● **Task instructions**:
For the listing below, print exactly the lines from the line with "Copy the scp command code block" to the line with "This screenshot has width=640, height=680.", both included, and nothing beyond them.

───── Task material

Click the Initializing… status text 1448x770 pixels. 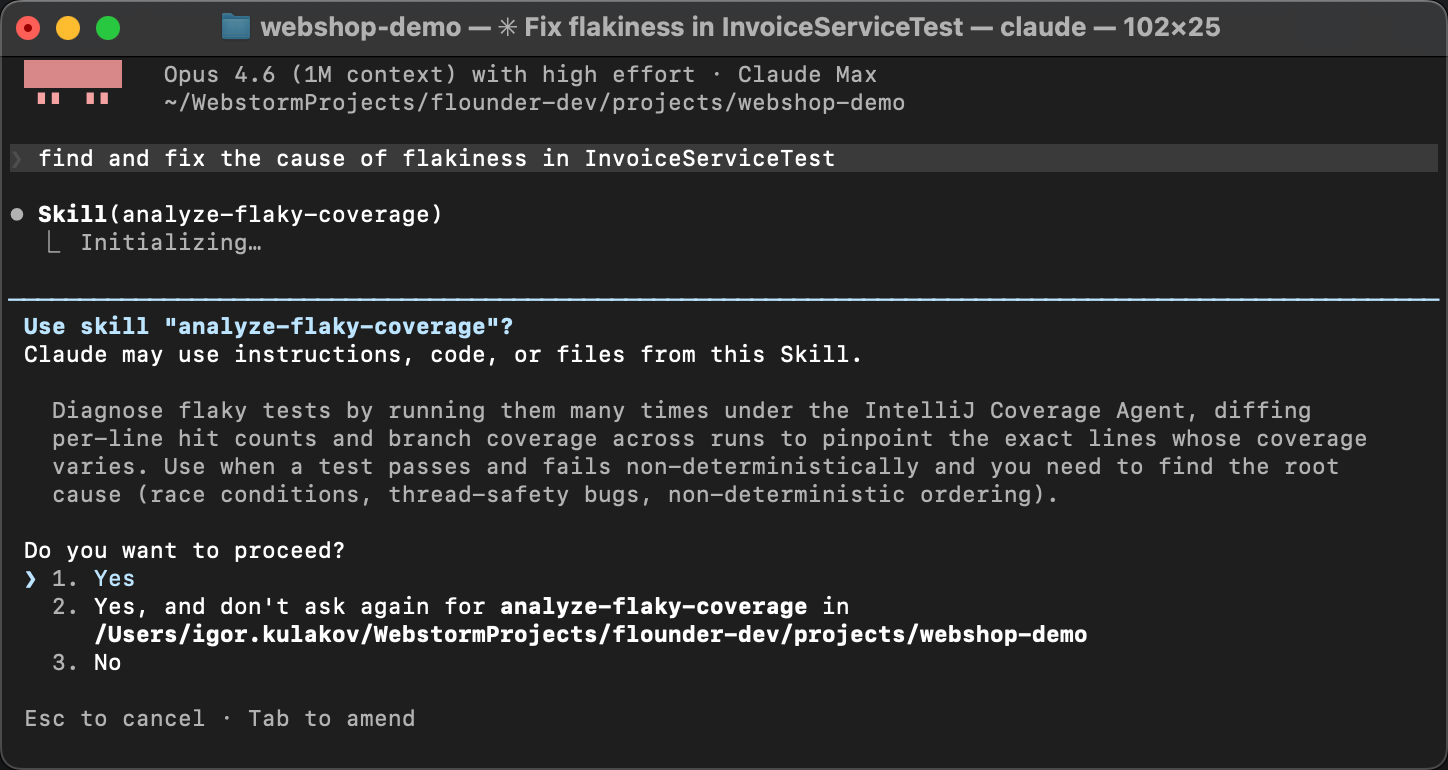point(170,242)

──────────
───── Task material

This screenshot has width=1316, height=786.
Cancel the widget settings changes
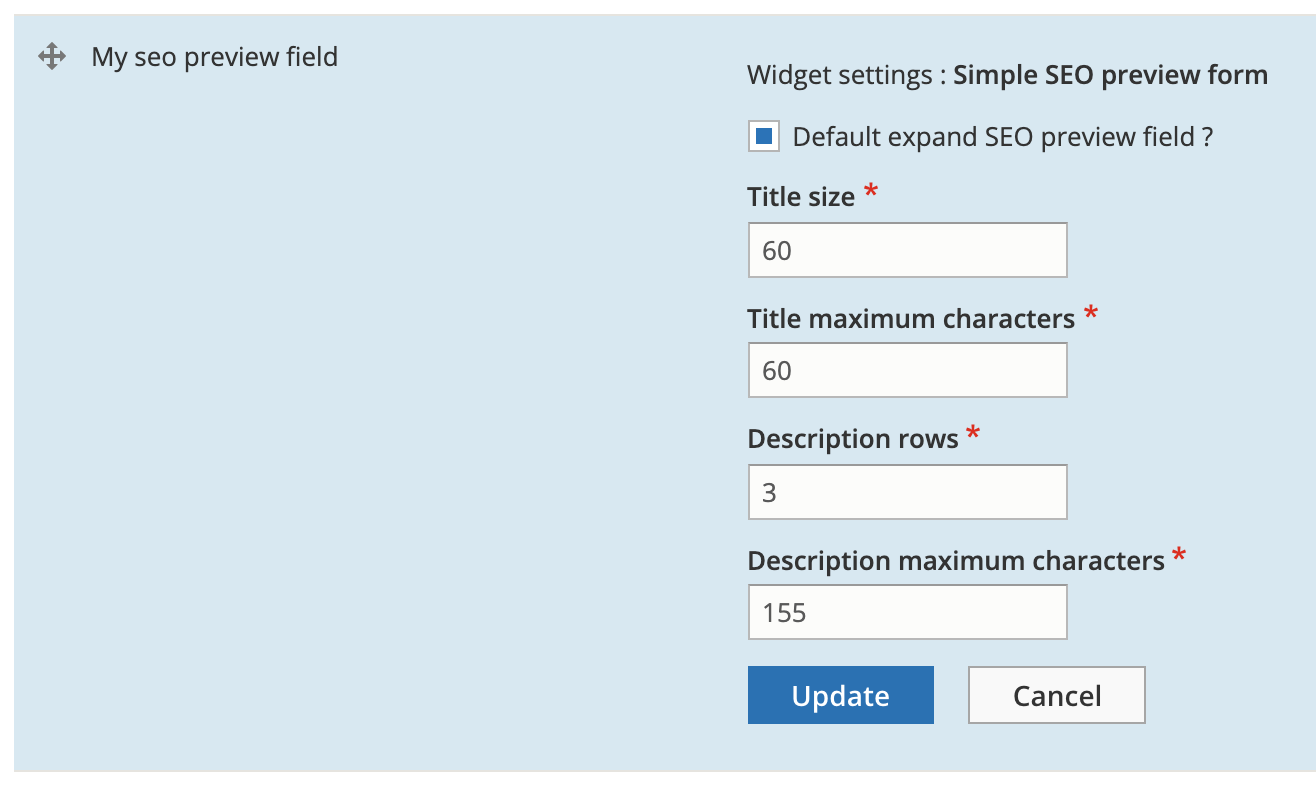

──────────
───── Task material

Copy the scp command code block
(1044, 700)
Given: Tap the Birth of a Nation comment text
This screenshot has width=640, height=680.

──────────

● **Result**:
Copy the scp command code block
(1044, 700)
Given: Tap the Birth of a Nation comment text
This screenshot has width=640, height=680.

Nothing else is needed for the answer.